South Sudan President Salva Kiir. PHOTO | REUTERS
The United States signalled a sharp shift in its South Sudan
policy on Wednesday with its United Nations envoy denouncing President
Salva Kiir as “an unfit partner.”
UN
Ambassador Nikki Haley also abandoned the gentle cajolery previously
employed by the US in its appeals to neighbouring states to facilitate
an end to South Sudan's civil war.
“It
is past time for the leaders of Uganda and Kenya to get involved and
put pressure on President Kiir,” Ms Haley declared in a stinging speech
to the UN Security Council.
“They are key players in the success of a true peace process.”
Decrying
frequent violations of a December 21 ceasefire agreement, she warned,
“It’s not just a lack of forward momentum; things are going backwards in
South Sudan.”
'We're failing'
Ms Haley's comments serve to distance the US from the government
of a country whose birth in 2011 had been midwifed by Washington.
Successive
US administrations — Republican and Democratic alike — had aided South
Sudan's fight for independence and had financed its attempts at
political and economic development.
Ms
Haley noted in her speech that the US has “invested well over $11
billion in South Sudan and the government of President Kiir.”
“We
have treated the Kiir government as a partner in this effort, and we
have assumed that the best interests of the people were its priority,”
the US envoy recounted.
But through
its recent actions, “the government of South Sudan is increasingly
proving itself to be an unfit partner for this Council and any country
seeking peace and security for the people of South Sudan,” she declared.
She
cited continued moves by the government to block deliveries of
humanitarian aid. These include imposing fees of up to $7.6 million on
aid groups, Ms Haley said, suggesting that this money should be used to
shelter two million internally displaced persons or to feed some of the
six million South Sudanese facing famine.
“Our
attempts to ease the suffering of the people of South Sudan aren’t
working,” she continued. “And what’s worse, we’re failing; not despite
the leadership of South Sudan, but because of it. The time has come to
acknowledge the hard reality that the leaders of South Sudan are not
just failing their people, they are betraying them.”

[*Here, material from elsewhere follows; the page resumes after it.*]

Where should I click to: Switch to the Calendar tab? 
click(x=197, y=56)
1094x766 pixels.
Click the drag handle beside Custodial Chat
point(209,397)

The envoy reiterated the Obama administration's calls for an arms embargo on all sides in South Sudan's conflict.
But
while the United Kingdom voiced support for that action on Wednesday,
two of the Security Council's other veto-wielding members —China and
Russia — did not endorse an arms embargo. France, the fifth veto power,
has supported an arms embargo in the past.
Despite
her explicit condemnation of the South Sudan government, Ms Haley vowed
on Wednesday that “the United States will never give up on this effort”
to make peace.
UN diplomats were left to wonder what new actions the Trump administration might take as it revises US policy on South Sudan.